Britain's economy lost steam in the first three months of 2015, expanding at its slowest pace in over two years, as the country's crucial service sector performed weaker than predicted. But economists remain upbeat.
Unrevised official figures released by the Office for National Statistics (ONS) on Thursday showed that GDP expanded by just 0.3 percent in the first quarter, confirming an initial estimate that many economists and the Bank of England (BoE) had first dismissed as being too bleak.
The slowdown marked a somewhat surprising turn for Europe's second-largest economy, which grew at double the rate in the previous quarter.
Just a blip
But many economists brushed off the disappointing numbers as just a bump in the road, rejecting concerns that the UK's recovery is losing momentum.
"We remain optimistic ... that the UK economy is probably already back on track again," said Vicky Redwood from consultants Capital Economics.

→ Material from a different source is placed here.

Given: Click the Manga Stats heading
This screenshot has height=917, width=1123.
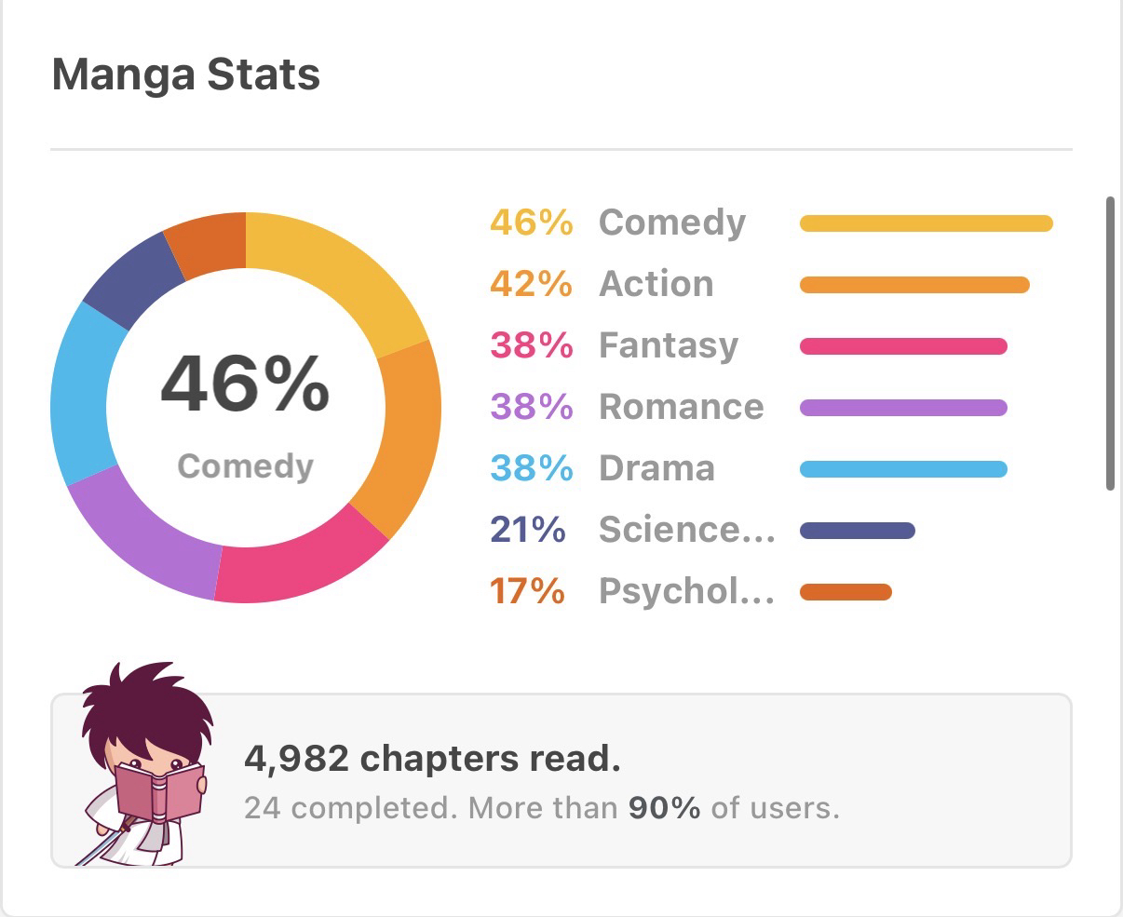Looking at the screenshot, I should [x=186, y=74].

This optimism was fuelled by ONS data confirming that Britain's economy grew by 2.8 percent last year - its fastest rate since 2006 and more than any other G7 member.

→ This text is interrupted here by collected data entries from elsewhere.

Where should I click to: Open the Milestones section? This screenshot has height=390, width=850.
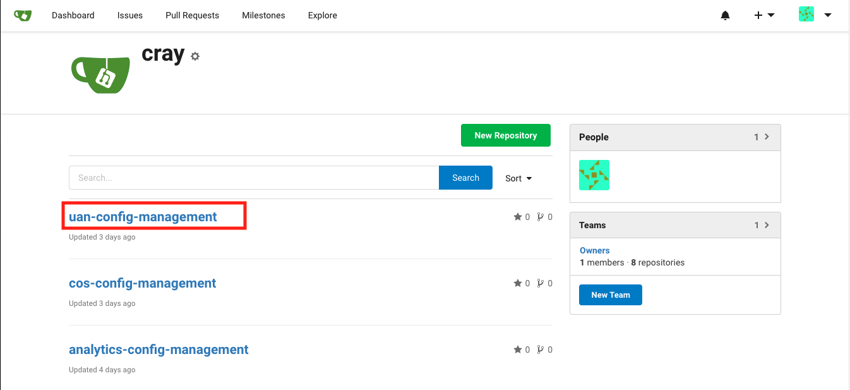263,15
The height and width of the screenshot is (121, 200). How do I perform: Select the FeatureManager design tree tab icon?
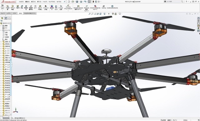pyautogui.click(x=2, y=18)
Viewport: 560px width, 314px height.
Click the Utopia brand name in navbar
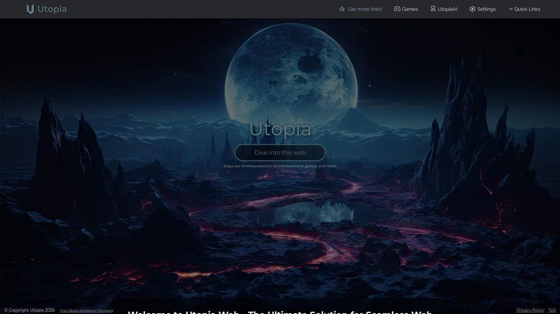click(x=52, y=9)
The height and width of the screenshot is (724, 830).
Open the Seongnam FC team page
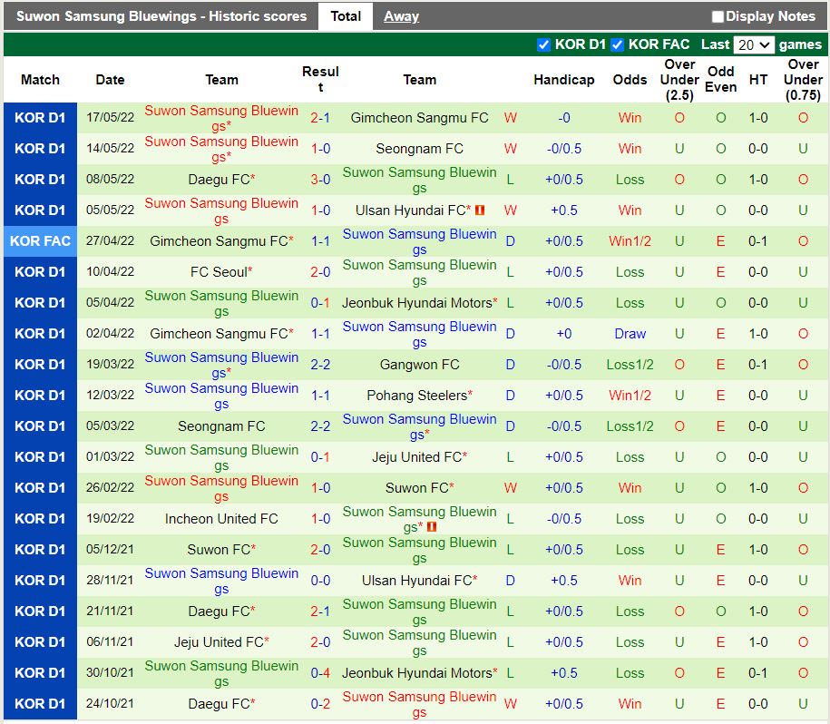[x=419, y=148]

"Today's figures confirm that the UK was the fastest growing major European economy over the past year," a Treasury spokesman said.

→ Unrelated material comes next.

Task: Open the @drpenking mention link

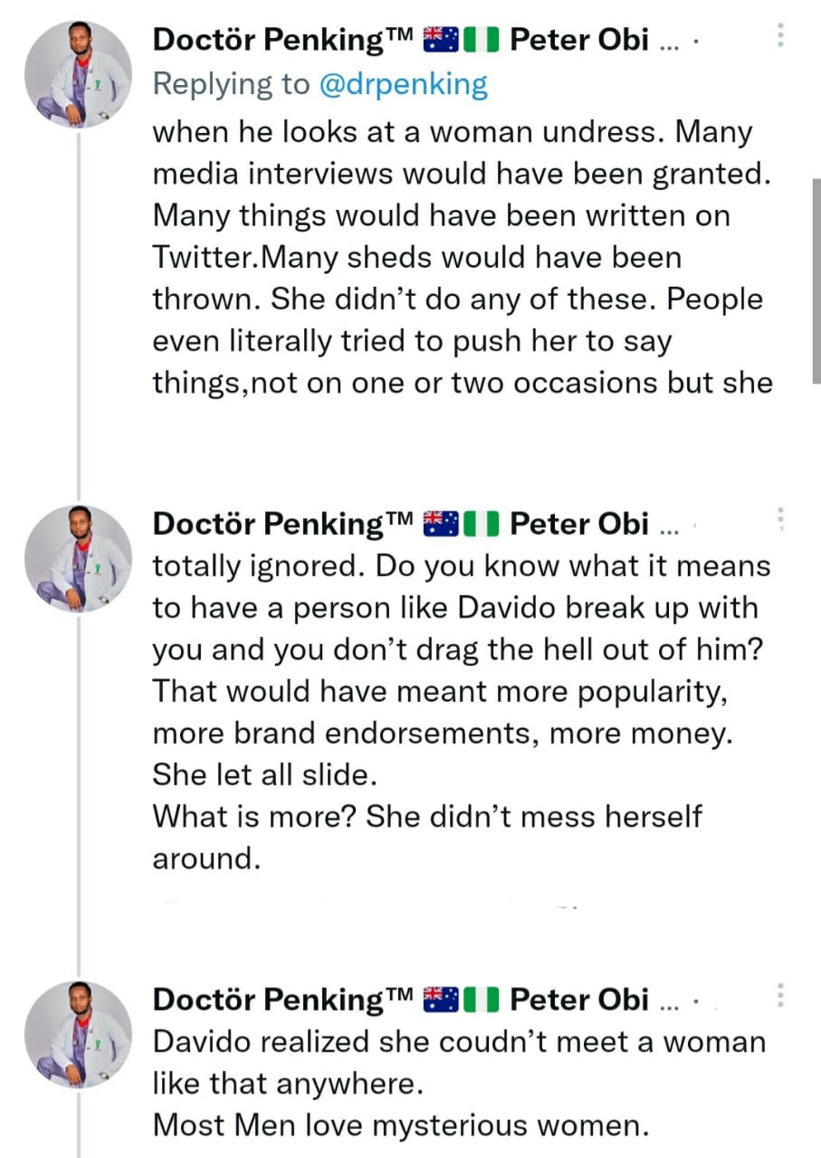Action: pos(403,84)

But, he added: "While it is good news that the economy continues to grow, the job is not done and we must go on working through the plan that's securing a better economic future."
Last week, the BoE said it expected GDP to expand by 2.5 percent this year.
Out of balance
Improvements in the industrial production and construction sectors couldn't make up for weak demand in the transport and communications sectors. However, it was the anaemic performance in the services sector, which represents more than three-quarters of UK output, that proved the biggest drag on economic growth.
But it was the surge in imports - fuelled by cheap oil prices, machinery and "transport equipment," including cars - which gave analysts the biggest headache on Thursday.
"The economy is being driven again by consumers, and ... the unbalanced pattern of growth is likely to result in a slower expansion of GDP in 2015 than many have been expecting," said Chris Williamson, chief economist at financial data firm Markit.
Net trade shaved 0.9 percentage points of the quarterly GDP rate, the ONS data showed - the biggest dive since mid-2013.